Attawapiskat sued both Juno and Ontario for judicial review of the bungled consultation effort, which began in January 2020.

That’s when Juno first emailed Attawapiskat proposing dialogue about proposed exploration. The company then refused to answer Attawapiskat’s emails, according to the court record. The First Nation’s repeated requests to strike a deal went unanswered for five months.

Juno’s email, a panel of divisional court judges said, gave the impression consultation had been downloaded to the private corporation, when in fact it had not.

The failure to communicate only became clear when Attawapiskat wrote to Ontario in late August.

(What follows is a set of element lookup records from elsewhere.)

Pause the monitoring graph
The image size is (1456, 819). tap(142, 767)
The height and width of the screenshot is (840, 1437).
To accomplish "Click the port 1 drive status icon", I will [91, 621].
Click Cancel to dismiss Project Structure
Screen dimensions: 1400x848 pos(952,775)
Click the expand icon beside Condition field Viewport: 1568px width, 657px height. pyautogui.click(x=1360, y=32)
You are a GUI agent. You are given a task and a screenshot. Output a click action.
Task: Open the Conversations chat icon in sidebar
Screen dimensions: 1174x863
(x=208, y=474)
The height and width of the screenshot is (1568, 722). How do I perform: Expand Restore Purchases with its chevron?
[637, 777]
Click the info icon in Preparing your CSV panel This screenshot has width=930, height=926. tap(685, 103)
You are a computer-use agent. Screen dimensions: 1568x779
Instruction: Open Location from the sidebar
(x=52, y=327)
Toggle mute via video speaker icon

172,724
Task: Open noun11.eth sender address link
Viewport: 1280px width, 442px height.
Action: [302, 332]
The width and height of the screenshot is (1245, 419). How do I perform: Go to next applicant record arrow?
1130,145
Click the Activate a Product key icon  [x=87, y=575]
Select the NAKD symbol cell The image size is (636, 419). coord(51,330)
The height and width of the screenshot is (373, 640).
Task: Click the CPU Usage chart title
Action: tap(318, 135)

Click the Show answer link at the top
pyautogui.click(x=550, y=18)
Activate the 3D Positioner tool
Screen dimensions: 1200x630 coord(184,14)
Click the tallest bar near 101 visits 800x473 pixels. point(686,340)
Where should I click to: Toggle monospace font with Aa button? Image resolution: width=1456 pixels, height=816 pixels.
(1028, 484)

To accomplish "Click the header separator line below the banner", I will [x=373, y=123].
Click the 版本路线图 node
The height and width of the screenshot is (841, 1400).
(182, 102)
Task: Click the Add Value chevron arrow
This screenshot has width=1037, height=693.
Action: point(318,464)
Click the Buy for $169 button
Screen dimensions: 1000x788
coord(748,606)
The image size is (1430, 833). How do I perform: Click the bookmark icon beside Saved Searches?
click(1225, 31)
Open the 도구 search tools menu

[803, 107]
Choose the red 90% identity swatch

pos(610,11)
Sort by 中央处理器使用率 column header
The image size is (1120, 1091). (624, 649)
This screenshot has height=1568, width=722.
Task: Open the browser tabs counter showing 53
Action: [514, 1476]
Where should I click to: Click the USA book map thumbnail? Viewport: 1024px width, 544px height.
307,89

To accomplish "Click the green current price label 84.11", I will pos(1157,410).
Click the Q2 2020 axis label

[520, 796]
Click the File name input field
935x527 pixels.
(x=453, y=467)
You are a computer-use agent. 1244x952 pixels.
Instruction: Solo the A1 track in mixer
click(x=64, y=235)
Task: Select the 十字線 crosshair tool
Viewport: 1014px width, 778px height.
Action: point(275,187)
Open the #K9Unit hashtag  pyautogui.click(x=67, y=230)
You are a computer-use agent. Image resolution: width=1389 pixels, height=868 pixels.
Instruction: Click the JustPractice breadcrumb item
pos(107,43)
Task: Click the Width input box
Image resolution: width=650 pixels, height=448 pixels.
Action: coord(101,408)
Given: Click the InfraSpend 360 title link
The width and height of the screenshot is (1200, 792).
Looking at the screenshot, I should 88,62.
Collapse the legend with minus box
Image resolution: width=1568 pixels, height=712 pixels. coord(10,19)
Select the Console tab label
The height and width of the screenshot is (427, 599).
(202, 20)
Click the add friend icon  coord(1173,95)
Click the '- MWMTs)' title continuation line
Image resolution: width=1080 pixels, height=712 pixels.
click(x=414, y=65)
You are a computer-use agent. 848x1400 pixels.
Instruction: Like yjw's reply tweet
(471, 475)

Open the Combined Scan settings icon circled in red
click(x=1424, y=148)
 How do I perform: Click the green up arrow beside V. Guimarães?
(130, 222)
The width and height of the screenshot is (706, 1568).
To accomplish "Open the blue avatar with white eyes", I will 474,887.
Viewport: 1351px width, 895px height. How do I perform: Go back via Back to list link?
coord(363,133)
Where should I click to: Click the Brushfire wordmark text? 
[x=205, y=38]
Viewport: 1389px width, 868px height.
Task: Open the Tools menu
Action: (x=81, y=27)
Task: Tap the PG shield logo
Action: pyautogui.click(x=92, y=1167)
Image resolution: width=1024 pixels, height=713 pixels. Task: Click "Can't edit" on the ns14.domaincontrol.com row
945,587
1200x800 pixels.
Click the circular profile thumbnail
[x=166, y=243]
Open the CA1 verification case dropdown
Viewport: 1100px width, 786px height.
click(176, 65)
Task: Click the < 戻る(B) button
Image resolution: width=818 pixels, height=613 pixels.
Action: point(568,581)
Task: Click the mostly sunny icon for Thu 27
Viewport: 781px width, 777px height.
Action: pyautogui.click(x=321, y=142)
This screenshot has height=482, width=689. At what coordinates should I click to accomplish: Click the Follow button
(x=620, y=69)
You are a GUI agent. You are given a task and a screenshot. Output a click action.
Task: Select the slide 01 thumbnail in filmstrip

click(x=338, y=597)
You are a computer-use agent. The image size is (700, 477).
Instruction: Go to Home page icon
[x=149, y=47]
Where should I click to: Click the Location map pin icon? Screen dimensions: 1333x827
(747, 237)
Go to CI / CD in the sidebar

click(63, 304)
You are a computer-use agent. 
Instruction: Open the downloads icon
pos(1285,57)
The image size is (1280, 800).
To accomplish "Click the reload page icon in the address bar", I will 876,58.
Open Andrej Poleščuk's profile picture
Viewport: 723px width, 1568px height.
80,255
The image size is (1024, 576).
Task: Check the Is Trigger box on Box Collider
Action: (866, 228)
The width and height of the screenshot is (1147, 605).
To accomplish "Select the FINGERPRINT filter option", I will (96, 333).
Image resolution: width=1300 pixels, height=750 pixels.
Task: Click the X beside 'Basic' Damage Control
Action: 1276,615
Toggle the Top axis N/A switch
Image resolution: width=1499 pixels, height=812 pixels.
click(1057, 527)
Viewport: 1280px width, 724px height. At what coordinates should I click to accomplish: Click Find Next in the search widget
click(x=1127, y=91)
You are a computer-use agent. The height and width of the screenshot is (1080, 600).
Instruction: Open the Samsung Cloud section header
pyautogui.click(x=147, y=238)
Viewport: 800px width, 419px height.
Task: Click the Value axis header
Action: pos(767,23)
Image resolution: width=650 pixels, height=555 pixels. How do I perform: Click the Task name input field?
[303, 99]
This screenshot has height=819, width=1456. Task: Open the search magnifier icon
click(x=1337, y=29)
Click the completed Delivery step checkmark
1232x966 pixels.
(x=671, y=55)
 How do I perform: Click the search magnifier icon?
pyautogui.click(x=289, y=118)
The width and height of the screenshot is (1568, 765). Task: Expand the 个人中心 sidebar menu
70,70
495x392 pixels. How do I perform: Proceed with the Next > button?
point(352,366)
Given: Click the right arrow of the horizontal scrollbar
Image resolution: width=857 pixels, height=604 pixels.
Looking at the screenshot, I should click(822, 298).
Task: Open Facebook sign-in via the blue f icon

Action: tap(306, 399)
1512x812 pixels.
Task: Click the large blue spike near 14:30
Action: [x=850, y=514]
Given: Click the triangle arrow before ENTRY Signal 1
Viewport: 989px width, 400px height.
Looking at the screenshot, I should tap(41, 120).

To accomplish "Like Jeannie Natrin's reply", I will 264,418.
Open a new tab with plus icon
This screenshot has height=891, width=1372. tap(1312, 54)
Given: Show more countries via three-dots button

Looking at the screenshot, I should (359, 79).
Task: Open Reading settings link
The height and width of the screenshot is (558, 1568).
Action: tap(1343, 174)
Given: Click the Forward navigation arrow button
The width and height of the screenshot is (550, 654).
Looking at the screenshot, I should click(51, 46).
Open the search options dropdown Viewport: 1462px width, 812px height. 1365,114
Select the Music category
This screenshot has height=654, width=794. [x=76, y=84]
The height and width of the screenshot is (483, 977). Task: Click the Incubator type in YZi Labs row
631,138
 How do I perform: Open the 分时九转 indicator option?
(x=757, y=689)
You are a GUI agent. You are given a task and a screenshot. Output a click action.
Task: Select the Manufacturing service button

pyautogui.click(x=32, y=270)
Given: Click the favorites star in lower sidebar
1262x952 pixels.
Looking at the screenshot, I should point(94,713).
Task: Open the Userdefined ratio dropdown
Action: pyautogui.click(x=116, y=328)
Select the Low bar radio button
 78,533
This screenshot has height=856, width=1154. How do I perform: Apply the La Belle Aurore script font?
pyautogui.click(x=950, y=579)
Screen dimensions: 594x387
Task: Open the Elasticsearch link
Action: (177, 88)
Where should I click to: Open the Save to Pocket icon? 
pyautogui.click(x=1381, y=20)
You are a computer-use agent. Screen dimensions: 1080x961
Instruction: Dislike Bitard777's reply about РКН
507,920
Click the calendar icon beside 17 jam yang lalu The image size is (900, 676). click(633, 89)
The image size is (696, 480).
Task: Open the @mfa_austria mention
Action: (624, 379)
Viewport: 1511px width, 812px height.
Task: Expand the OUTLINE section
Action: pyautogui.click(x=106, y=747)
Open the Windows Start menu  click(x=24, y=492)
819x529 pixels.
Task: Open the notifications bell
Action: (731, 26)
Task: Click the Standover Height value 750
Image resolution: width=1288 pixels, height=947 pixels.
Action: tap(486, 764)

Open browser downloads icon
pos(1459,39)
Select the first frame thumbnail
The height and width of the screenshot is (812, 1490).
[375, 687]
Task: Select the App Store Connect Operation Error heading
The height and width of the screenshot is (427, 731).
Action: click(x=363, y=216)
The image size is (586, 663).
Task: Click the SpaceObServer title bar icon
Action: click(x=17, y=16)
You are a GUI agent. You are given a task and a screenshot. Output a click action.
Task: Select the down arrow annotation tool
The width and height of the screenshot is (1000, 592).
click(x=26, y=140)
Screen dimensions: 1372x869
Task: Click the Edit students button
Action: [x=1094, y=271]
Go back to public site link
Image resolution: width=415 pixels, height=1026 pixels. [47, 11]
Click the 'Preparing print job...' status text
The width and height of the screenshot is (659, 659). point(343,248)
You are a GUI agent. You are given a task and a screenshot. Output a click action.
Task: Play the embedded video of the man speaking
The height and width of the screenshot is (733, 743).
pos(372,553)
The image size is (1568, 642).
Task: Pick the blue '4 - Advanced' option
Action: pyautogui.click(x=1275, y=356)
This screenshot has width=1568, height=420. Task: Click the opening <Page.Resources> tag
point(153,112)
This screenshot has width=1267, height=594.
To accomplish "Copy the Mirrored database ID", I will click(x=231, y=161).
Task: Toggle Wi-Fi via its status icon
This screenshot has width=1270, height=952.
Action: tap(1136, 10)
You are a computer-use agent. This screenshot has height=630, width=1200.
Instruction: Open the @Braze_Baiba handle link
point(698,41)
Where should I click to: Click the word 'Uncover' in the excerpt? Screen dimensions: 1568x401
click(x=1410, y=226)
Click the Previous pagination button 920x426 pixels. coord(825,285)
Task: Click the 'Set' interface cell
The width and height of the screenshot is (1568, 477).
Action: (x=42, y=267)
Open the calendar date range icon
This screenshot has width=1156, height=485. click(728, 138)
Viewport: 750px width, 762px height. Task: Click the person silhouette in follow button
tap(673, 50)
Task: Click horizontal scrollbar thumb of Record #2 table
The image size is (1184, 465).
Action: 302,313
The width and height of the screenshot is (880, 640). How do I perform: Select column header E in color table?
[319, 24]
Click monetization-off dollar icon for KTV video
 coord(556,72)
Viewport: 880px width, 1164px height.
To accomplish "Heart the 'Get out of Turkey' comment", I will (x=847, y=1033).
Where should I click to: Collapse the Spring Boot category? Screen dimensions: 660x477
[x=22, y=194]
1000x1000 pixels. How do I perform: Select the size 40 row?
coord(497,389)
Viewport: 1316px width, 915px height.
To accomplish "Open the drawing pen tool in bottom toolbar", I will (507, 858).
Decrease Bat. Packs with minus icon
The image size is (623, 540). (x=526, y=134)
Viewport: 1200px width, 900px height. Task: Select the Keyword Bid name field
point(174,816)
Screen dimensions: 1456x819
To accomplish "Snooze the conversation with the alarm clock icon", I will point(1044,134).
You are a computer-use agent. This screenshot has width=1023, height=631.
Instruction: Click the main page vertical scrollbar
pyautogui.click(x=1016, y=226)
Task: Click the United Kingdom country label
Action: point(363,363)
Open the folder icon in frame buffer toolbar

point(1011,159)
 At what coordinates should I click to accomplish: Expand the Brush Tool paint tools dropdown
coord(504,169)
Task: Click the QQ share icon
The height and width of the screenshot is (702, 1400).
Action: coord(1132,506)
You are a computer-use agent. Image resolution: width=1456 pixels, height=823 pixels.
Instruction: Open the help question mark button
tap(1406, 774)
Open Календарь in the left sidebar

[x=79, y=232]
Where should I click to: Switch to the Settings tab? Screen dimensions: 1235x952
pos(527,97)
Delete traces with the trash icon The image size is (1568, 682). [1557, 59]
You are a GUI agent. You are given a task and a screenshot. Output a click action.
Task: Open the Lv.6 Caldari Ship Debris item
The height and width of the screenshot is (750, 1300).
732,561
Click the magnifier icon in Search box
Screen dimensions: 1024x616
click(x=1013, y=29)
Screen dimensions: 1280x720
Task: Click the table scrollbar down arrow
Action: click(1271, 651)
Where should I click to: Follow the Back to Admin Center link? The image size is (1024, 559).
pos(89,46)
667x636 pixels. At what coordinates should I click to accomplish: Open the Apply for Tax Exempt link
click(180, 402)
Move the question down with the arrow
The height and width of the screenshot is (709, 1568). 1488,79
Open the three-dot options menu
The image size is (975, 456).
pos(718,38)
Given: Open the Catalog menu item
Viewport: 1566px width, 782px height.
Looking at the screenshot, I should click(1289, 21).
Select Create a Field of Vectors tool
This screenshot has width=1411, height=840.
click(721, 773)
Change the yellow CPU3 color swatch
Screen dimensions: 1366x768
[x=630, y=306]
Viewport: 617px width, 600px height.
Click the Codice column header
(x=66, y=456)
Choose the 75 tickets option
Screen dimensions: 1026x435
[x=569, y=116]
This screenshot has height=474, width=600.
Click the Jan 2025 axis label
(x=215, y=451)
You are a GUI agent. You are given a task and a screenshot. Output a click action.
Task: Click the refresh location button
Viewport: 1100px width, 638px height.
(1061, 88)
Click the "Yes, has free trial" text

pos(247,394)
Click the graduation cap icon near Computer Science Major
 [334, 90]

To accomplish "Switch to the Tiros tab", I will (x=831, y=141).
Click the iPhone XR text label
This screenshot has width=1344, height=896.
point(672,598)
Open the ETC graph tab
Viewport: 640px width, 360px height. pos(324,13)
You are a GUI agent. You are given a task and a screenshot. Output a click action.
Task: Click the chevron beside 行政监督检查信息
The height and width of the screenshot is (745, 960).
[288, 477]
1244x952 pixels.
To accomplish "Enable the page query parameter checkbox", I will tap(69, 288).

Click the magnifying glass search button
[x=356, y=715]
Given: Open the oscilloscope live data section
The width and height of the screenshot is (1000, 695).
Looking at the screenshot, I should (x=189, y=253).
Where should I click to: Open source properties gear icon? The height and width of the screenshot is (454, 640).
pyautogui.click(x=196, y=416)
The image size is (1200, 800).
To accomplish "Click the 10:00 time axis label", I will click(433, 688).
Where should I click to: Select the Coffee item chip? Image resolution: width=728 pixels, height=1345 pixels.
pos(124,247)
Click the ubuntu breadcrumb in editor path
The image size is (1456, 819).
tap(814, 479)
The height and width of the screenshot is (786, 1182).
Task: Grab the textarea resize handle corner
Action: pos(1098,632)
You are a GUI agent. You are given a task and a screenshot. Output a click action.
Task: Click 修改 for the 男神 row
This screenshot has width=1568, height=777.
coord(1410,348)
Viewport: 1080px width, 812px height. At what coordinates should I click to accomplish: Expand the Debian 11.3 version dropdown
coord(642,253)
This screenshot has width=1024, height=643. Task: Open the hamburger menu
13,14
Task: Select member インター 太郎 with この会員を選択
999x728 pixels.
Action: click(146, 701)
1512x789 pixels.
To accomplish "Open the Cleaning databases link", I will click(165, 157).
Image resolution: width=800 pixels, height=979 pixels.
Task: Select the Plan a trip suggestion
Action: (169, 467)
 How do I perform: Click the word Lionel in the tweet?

A few days later, Ontario replied telling Attawapiskat it had five days to provide further information before the permits would issue.

According to the judges, it left Attawapiskat with the impression the Crown saw its duty to consult as a “pro forma obligation” — a mere procedural formality.

While the judges said “there is blame on all sides,” they criticized Ontario for botching the process then peppering its legal arguments “with allegations of lack of diligence and even lack of candour.”

Yet the judges declined to cancel Juno’s permits because they said the failure was “minor” and the consultation required was ultimately “at the low end of the spectrum.”

Attawapiskat disagreed, however, arguing the drilling “is physically invasive and disruptive” and disrespects inherent Indigenous sovereignty and jurisdiction.

“The effect of Treaty 9 was to allow the Crown and settlers (Canadians) to share our land,” Nakogee wrote Guilbeault. “It did not give Canada or Ontario the right to make unilateral decisions about the how our lands and lives may be destroyed.”